Kholat
Dopo gli avvenimenti del 1959 sul passo di Djatlov, molti autori hanno preso spunto dall’accaduto per scrivere opere e sceneggiature, come il film Devil’s Pass, diretto da Danny Harlin o Il mistero del passo Djatlov, romanzo scritto da Anna Matveeva, e nel 2015 uscì anche un videogioco, ispirato proprio alle misteriose morti avvenute la notte del 2 febbraio 1959.
Una doverosa premessa
Durante il rigido inverno dell’anno 1959, un gruppo di 10 ragazzi organizzò un escursione attraverso gli Urali settentrionali. I ragazzi arrivarono a Ivdel’, cittadina della Russia Siberiana, in treno, e pochi giorni dopo partirono per l’escursione.
Tutti i ragazzi avevano molta esperienza alle spalle, avevano effettuato scalate, escursioni in montagna, ma la notte del 2 febbraio qualcosa sembrò non andare per il verso giusto.
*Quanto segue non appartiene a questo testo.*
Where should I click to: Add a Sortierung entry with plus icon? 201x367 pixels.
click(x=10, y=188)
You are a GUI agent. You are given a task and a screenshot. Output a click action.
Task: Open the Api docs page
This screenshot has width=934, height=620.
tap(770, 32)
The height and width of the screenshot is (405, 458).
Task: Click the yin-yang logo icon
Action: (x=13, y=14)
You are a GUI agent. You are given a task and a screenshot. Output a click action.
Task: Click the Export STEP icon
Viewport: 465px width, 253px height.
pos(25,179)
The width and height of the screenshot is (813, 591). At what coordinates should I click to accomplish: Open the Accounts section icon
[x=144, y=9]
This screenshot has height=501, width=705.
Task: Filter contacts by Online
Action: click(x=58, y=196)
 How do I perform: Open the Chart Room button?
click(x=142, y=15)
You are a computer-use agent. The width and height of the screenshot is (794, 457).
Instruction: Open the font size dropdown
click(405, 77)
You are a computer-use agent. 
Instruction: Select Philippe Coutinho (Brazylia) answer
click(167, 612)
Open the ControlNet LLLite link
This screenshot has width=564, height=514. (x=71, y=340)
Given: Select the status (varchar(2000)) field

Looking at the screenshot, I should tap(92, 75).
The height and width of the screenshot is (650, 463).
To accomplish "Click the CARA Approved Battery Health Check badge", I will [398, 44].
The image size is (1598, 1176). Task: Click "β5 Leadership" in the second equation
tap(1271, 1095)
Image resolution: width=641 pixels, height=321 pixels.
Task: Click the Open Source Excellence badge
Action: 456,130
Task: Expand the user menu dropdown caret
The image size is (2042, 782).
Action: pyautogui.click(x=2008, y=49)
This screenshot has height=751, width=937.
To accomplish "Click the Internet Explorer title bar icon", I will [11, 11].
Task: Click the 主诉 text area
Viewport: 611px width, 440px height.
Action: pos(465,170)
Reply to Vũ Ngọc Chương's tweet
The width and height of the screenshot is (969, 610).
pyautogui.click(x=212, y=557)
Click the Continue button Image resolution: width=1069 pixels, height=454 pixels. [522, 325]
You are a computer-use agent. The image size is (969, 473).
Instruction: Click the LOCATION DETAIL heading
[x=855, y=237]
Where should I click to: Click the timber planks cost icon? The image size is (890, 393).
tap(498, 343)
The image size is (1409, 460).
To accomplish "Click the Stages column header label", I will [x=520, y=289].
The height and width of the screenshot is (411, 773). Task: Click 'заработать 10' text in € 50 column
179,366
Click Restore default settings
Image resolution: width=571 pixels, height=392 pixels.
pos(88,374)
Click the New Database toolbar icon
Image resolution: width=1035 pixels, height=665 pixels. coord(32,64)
Al rientro, il gruppo doveva informare la propria associazione sportiva del buon esito dell’escursione e rassicurare le famiglie, ma questo non accadde; giorni dopo i parenti delle vittime, non avendo più notizie dei propri cari, chiamarono i soccorsi, che iniziarono subito le ricerche.
Dopo settimane di ricerche, il 26 febbraio furono ritrovati i primi 5 corpi, distanti quasi 500 metri dall’ultima tenda, la quale, come sostengono le indagini, aveva subito uno squarcio dall’interno, indicando che gli sciatori erano scappati dalla tenda in preda al panico, come se qualcuno o qualcosa avesse bloccato l’entrata. Dopo quasi due mesi dal ritrovamento dei primi cadaveri, i soccorritori riesumarono altri 4 corpi sepolti sotto quasi due metri di neve: l’unico a salvarsi fu il decimo escursionista, il quale poco prima dell’inizio della spedizione ebbe un malore improvviso che gli impedì di partire.
A rendere molto più inquietante la storia, fu lo stato dei corpi degli escursionisti, ritrovati in condizioni alquanto strane e misteriose: uno dei cadaveri aveva subito una grave frattura cranica, due corpi avevano la gabbia toracica gravemente fratturata, uno anche privo di lingua, di occhi e di parte della mascella, gli altri avevano subito delle gravi lesioni agli organi interni, ma i loro corpi non avevano segni di violenze e questi danni furono paragonati agli stessi causati da un incidente d’auto.
Secondo delle analisi forensi, i vestiti delle vittime risultavano contaminati da un alto livello di radioattività.
Una scena abbastanza inusuale e inquietante per un semplice incidente di montagna.
Su questo incidente, non ancora risolto, furono elaborate teorie di tutti i generi; molti sostenevano che le cause della morte dei ragazzi fossero d’origine paranormale, anche perché alcuni studiosi del luogo, proprio la notte del 2 febbraio, avrebbero visto delle sfere arancioni in cielo, che in seguito si rivelarono dei lanci di missili balistici R-7; altri sostenevano che il tasso di radioattività fosse riconducibile a esperimenti del governo, altri ancora credevano che gli indigeni Mansi avessero attaccato il gruppo per aver invaso il loro territorio. E sono queste le teorie che ci accompagneranno in Kholat, survival horror sviluppato da IMGN.PRO, che prende ispirazione dai fatti precedentemente raccontati.
Narrazioni in soggettiva
Il protagonista è un uomo, non sappiamo se un semplice ricercatore o un investigatore, e non sappiamo nemmeno cosa lo abbia spinto sul luogo dell’incidente.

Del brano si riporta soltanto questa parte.